These defective anaphase cells were a small proportion of the total, so we also looked for a defect at earlier time points, when all the nsl1-5 cells have shorter spindles. Here we observed GFP-labeled centromeres (Goshima and Yanagida, 2000; He et al., 2000; Tanaka et al., 2000) in live cells between 1.5 and 2.5 h after release. Cells were observed in a single focal plane (Pearson et al., 2001), adjusted manually to maintain focus. This has the advantage that data are gathered within 0.2 s but the disadvantage that data can be lost for a period if spindles swivel at an angle to the focal plane. Because of radiation damage, the number of observations was limited to those permitting wild-type cells to pass through anaphase B.

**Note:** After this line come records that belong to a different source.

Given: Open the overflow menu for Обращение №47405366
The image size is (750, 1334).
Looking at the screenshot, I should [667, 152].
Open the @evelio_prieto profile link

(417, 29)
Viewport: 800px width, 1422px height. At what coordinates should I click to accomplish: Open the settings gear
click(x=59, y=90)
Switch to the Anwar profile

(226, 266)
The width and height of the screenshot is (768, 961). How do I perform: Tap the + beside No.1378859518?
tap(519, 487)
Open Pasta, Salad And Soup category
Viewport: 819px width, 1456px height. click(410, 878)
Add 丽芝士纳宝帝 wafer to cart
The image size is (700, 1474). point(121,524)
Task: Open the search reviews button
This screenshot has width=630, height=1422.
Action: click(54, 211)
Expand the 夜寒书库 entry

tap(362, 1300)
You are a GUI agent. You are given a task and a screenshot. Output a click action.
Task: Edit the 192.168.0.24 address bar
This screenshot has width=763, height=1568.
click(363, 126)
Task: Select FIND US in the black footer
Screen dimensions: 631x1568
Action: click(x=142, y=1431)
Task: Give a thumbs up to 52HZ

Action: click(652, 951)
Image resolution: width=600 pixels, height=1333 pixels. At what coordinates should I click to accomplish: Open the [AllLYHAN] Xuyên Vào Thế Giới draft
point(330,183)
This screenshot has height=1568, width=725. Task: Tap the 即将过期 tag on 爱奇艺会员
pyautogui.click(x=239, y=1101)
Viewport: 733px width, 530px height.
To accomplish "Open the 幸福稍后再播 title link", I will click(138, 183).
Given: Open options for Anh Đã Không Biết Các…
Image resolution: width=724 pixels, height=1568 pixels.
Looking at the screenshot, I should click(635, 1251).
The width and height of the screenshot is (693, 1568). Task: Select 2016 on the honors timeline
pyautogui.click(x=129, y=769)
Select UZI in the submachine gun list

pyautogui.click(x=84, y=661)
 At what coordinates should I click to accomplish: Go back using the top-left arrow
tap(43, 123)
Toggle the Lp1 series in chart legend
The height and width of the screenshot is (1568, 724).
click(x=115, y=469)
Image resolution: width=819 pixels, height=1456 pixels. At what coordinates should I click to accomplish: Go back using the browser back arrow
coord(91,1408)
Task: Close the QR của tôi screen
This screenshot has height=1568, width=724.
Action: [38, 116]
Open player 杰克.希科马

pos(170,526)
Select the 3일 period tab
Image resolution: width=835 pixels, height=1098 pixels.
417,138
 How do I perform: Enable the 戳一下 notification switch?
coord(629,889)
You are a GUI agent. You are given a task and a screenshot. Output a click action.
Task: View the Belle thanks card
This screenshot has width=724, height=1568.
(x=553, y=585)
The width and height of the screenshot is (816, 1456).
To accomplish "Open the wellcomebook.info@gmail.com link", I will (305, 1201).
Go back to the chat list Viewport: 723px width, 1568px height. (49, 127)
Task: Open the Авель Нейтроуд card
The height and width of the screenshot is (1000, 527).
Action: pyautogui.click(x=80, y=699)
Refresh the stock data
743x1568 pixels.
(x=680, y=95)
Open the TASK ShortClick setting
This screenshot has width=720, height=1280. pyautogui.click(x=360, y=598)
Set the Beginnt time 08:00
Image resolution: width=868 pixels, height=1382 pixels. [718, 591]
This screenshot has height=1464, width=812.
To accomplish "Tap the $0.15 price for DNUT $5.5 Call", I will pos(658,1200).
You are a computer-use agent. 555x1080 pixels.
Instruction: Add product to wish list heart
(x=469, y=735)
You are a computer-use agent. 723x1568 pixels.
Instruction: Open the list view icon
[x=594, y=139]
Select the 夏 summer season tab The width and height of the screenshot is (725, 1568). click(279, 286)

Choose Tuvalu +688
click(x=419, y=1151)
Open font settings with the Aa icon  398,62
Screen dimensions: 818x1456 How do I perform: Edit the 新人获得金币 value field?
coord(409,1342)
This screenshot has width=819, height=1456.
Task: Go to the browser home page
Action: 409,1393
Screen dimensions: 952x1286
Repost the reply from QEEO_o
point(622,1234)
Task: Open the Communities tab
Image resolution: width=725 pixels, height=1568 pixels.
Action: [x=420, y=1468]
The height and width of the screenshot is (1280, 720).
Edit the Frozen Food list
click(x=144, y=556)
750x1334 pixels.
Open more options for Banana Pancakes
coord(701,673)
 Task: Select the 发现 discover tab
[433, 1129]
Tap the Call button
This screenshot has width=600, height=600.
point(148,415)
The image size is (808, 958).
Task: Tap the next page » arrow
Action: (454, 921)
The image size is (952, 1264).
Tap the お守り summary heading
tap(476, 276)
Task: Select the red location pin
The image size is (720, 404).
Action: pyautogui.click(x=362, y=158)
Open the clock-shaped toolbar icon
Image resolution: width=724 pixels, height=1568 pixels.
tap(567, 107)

Of seven wild-type cells followed, six passed through anaphase B, and all of these showed separation and transient pairing of centromeres (Figure 6D) before anaphase B (He et al., 2000; Tanaka et al., 2000). In contrast, a clear defect in chromosome segregation was apparent in about one third of nsl1-5 cells (50 cells examined). In these cells, only three GFP spots were observed (Figure 6E), suggesting that the centromeres had failed to split, and this was confirmed by immunofluorescence (Figure 6F). The proportion of such cells was constant through the period after release. In 14 cells whose centromeres did split, transient pairing like that seen in wild-type cells was infrequent (Figure 6G) and was found in only two of the 14 cells (Figure 6H). Although we cannot rule out transient pairing while some of the spots were out of focus or during gaps in the observations, pairing was easy to observe in wild-type cells under similar conditions (Figure 6D). Any inhibition of pairing was not caused by lack of mobility of the centromeres, because they clearly moved relative to the poles during the period of observation (Figure 6G).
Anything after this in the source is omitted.